(Beginning of Available records)

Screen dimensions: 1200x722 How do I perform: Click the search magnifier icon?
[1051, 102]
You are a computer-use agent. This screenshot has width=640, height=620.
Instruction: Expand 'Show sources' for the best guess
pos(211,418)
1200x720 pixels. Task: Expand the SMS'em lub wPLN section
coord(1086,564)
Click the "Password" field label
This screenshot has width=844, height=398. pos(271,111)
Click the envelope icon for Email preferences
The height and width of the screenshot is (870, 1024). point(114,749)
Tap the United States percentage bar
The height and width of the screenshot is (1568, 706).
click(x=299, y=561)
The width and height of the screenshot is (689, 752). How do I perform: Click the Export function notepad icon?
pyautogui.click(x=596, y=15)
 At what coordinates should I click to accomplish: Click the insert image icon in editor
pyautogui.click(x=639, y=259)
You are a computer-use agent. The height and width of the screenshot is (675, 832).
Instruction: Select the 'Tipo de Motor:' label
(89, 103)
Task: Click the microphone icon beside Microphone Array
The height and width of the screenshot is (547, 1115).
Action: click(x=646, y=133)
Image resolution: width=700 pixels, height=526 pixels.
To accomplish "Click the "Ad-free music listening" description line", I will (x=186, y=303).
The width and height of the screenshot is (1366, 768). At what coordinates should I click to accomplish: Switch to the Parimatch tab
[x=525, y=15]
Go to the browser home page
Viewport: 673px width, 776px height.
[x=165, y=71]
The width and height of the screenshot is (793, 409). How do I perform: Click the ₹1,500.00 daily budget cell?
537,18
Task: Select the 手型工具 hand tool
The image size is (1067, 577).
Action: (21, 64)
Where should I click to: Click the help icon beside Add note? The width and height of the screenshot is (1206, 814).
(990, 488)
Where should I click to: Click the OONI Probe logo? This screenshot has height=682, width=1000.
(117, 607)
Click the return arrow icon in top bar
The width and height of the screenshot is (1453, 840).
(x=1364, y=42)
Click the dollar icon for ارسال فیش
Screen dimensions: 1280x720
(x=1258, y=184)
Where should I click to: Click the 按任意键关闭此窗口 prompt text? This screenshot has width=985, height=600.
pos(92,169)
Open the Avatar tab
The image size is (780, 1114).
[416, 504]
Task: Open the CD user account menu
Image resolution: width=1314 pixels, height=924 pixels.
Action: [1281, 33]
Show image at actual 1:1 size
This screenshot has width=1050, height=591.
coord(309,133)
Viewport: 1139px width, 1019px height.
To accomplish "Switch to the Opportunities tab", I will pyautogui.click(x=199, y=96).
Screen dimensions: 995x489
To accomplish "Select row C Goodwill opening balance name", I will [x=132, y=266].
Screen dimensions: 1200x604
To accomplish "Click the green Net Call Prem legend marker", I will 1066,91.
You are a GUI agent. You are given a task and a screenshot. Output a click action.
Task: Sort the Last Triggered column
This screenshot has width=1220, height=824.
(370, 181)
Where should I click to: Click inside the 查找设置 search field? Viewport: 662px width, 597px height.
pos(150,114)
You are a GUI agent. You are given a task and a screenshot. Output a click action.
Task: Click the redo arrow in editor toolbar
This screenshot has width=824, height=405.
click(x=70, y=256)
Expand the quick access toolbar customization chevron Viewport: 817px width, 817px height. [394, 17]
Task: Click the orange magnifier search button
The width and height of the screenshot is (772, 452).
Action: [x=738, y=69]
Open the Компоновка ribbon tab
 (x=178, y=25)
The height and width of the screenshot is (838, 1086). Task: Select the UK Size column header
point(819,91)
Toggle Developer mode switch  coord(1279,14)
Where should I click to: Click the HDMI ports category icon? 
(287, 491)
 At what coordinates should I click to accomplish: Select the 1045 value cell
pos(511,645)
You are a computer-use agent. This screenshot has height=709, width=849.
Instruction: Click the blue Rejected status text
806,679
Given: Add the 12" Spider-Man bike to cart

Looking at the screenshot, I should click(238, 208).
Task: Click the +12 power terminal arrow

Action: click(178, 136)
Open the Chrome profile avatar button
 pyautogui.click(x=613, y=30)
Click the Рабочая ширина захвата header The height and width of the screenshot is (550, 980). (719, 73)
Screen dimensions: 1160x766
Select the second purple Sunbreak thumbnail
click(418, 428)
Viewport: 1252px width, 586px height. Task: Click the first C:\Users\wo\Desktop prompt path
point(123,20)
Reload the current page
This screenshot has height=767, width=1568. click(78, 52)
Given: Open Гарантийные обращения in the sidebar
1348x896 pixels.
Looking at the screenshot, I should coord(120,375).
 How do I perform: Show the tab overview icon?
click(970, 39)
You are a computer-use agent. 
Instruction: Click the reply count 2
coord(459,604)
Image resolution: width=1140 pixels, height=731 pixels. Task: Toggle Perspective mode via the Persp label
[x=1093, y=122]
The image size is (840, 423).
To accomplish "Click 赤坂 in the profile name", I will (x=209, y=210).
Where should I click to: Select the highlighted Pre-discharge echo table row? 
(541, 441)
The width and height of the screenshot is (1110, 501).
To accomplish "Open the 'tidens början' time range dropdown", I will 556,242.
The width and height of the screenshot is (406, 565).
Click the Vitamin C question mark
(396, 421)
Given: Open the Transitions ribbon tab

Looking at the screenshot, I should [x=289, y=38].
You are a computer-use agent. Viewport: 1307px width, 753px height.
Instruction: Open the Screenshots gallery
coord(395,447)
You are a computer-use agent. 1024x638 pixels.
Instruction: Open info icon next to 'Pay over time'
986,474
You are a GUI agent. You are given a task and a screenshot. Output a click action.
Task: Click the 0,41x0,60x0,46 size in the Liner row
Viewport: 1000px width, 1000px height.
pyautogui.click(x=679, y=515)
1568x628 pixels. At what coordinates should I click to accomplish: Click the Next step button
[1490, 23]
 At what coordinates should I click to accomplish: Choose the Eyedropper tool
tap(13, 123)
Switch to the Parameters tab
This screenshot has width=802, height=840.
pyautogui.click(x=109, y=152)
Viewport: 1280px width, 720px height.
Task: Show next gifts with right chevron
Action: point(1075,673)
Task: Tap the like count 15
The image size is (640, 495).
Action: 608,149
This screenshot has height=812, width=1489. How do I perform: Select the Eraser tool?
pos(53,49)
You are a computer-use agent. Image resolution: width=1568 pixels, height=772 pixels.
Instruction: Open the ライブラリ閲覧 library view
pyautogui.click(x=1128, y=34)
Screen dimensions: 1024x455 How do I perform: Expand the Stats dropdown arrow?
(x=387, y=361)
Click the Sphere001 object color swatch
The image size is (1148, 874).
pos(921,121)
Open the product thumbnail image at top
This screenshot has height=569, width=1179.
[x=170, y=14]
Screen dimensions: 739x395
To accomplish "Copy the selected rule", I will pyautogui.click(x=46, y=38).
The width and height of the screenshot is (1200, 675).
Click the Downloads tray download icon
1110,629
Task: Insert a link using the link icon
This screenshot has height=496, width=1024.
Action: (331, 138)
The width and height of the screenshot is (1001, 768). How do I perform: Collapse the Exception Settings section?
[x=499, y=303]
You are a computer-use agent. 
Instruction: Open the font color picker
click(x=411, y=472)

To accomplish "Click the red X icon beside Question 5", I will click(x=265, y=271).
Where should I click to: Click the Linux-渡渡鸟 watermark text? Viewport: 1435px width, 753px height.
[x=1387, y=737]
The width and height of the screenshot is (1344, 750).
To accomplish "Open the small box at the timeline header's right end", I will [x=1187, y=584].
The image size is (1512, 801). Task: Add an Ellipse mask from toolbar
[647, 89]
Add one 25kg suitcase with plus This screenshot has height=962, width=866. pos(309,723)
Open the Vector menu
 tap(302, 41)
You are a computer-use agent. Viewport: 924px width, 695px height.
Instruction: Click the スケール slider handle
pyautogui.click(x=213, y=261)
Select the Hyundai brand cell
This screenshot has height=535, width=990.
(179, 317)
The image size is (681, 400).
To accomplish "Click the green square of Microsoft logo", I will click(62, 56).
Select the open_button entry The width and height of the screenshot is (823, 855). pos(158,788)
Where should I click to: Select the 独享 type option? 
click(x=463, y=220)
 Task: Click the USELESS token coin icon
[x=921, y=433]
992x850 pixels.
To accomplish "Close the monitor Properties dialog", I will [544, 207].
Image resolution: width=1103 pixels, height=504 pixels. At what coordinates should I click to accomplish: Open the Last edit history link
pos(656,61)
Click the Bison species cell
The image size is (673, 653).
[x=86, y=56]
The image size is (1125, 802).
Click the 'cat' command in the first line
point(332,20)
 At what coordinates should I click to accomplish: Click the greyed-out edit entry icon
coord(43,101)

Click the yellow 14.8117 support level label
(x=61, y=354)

(End of Available records)

→ Your task: Make a copy of each line in the records that has the word "green".

→ Output:
To accomplish "Click the green Net Call Prem legend marker", I will 1066,91.
To accomplish "Click the green square of Microsoft logo", I will click(62, 56).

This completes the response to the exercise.